Important tests using microglia include:
- Phagocytosis (pH-labeled baits, such as beta-amyloid, dead neurons, myelin basic protein, and S. aureus)
- Chemotaxis
- Cytokine release
How does Axol ensure quality control for iPSC-derived microglial cells?
The first step is to ensure that all iPSCs are of high quality and have passed our internal quality checks. This includes karyotyping and confirming the presence of pluripotency markers by flow cytometry.
Once differentiated by microglia, we implement strict quality controls on the following parameters:
Source: Axol Bioscience
| Test | Specification |
|---|---|
| Flow cytometry | Presence of lineage-specific markers and absence of pluripotency marker |
| Sterility* | Growth not detected |
| Mycoplasma | Not detected |
| Viability after the thaw | Register result |
| Viable cell count** | Register result |
| Markings by ICC | Presence of markers: IBA1, TMEM119, P2RY12, CX3CR1 |
*7 days of broth incubation
** Counted using CountessTM Automated Cell Counter
All cells come with a complete certificate of analysis and are officially approved by HPSCreg® to ensure ethical and organic compliance for your peace of mind.
What about functional QC for microglial cells?
We explored functional QC (fQC) as the next step in the quality chain, examining the usability and performance of cells in biologically relevant experiments. We expect that this new standard will increase confidence in the physiological relevance of our cells and improve translational power in advanced in vitro models.
How easy is it to use axoCellsT.M microglia themselves?
axoCells iPSC-derived microglia are easy to culture and ready for testing within seven days after thawing. User manuals are provided and all necessary media can be sourced from Axol to ensure consistency with internal data. Technical support is always available for any problems or specific questions.
About Jessica Tilman
Jessica Tilman, Scientific Group Leader, plays a critical role in developing microglia-based products and implementing service programs.
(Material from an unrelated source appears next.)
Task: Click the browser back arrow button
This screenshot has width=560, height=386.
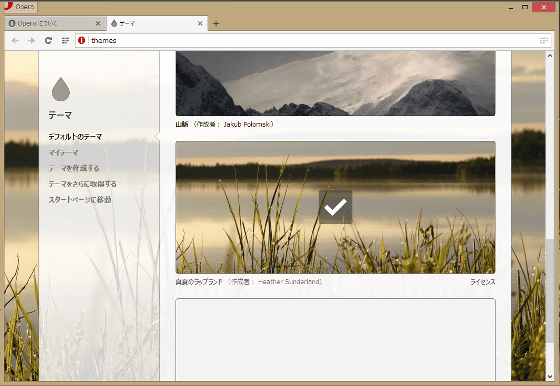Action: pos(15,40)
She completed her Ph.D. at Imperial College London, where she investigated the macrophage phenotype in chronic obstructive pulmonary disease.
Dr. Tilman now works in the Cellular Science group at Axol Bioscience, focusing on microglia differentiation, production optimization, cell health, characterization and drug development.
She is also actively involved in tailor-made initiatives, where substances are assessed on healthy and diseased cell lines.